Computational method for predicting passive permeability of naturally-sourced drugs ABSTRACT The major obstacle to optimization of bioavailability of drug leads is the lack of a conceptual framework that adequately describes different aspects of drug-membrane interactions and predicts their ability to cross the hydrophobic barrier of the lipid bilayer. There is a critical need for development of a conceptual model and an efficient computational tool for quantification of passive permeability across membranes of diverse molecules, including naturally-sourced compounds with properties that lie outside physicochemical parameters of drug-like molecules. The proposed research is in line with our long-term goal: to develop computational methods and resources for studying solute-solvent interactions and spatial distributions of molecules in biological membranes, which can assist in design of new therapeutics to treat human diseases. The objective in this proposal is to develop and validate a novel physics-based approach for predicting Permeability of Molecules through Membranes (PerMM) and organelle targeting. The method will perform all-atom modeling of binding and passive diffusion of biomolecules in natural membranes with highly anisotropic and asymmetric properties. The first specific aim is to create the PerMM method and implement it in an open-access web server that will calculate the following parameters for a specified compound and a selected membrane type: (1) the membrane binding energy and penetration depth; (2) the lowest energy pathway across the membrane; (3) the permeability coefficient; and (4) the molecular flux across the membrane in the presence of surface and transmembrane electric potentials and pH gradient. The results obtained for various biological membranes will allow prediction of compound accumulation in a specific cell compartment.

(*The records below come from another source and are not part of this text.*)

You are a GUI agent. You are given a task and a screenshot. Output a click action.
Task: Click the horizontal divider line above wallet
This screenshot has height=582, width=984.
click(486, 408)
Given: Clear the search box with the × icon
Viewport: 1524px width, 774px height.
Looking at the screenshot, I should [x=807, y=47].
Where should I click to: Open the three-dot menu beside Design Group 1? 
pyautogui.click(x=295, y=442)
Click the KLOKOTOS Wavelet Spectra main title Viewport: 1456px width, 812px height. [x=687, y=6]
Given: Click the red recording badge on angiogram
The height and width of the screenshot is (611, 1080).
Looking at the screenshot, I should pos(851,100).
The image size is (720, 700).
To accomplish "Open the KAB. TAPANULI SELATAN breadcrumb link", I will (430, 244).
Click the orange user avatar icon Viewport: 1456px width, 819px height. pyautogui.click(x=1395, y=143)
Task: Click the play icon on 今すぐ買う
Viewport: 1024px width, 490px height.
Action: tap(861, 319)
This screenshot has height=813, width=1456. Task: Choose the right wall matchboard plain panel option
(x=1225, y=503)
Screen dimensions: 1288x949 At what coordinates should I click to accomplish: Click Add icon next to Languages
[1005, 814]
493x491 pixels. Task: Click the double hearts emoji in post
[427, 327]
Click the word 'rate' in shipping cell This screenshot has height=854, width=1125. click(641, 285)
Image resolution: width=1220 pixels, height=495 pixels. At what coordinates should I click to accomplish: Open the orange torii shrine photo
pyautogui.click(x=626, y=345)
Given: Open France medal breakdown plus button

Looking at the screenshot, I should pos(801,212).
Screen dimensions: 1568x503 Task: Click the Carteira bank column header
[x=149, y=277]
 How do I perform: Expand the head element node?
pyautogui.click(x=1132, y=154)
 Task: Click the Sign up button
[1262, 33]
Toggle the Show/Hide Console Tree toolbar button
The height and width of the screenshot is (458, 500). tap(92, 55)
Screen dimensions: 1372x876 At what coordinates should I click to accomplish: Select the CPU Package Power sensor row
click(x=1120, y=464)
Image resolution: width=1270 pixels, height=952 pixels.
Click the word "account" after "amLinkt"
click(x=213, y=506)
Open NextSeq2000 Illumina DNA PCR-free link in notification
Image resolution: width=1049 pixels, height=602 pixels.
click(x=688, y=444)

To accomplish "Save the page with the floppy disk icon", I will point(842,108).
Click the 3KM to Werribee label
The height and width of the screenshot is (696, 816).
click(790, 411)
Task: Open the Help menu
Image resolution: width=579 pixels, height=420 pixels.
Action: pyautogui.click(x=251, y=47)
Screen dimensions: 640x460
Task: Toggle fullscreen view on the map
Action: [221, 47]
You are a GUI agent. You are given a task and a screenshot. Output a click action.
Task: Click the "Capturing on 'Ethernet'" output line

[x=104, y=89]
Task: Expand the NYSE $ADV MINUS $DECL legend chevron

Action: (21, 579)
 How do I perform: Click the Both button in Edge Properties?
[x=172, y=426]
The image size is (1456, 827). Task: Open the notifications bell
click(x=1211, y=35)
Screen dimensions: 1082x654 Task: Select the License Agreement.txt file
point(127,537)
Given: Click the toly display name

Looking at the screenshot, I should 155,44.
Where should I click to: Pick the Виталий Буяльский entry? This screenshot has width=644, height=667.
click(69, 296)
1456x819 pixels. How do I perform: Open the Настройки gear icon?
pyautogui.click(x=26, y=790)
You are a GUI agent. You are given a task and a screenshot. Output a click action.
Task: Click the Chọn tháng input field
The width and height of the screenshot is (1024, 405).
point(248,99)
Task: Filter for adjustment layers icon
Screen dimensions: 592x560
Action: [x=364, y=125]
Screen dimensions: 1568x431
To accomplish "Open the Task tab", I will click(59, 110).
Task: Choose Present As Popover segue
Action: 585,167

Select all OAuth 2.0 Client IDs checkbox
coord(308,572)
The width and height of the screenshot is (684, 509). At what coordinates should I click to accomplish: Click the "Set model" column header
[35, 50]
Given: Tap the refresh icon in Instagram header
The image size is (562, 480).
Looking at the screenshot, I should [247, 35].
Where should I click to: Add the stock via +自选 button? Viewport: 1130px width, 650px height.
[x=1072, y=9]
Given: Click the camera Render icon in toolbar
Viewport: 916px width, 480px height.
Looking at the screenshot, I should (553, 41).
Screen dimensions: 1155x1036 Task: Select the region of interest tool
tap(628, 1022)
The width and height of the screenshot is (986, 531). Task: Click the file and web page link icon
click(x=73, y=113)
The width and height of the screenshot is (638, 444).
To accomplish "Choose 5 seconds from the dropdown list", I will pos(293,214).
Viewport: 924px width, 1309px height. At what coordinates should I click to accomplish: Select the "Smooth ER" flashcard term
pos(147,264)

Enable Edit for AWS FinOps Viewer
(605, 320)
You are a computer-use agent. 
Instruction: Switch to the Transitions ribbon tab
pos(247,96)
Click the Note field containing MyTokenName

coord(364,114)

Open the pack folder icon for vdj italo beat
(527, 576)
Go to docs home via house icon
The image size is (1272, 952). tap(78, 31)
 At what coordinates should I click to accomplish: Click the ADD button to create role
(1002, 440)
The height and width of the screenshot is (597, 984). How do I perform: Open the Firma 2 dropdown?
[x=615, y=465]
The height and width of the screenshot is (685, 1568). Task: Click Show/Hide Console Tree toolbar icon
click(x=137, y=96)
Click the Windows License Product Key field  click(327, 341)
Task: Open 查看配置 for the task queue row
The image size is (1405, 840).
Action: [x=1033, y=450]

The second aim i s to apply the newly designed server for the systematic evaluation of permeability through different biomembranes, including the blood-brain barrier, of naturally-sourced drugs with focus on peptide-derived compounds. The server will also assist in optimization of bioavailability of opioid peptides and peptidomimetics with analgesic activity, which are currently under development in the laboratory of Dr. Mosberg (UM). The proposed research is expected to have a high impact on the field of drug design, optimization, and targeted delivery using lipid- based systems.
The proposed project is relevant to public health because the development of a new physics-based computational method and a web server will assist investigators in design and optimization of permeability of new therapeutics based on natural products. The planned computational resources are relevant to the NIH's mission because they will help to ensure the Nation's capability to discover new drugs to cure human diseases.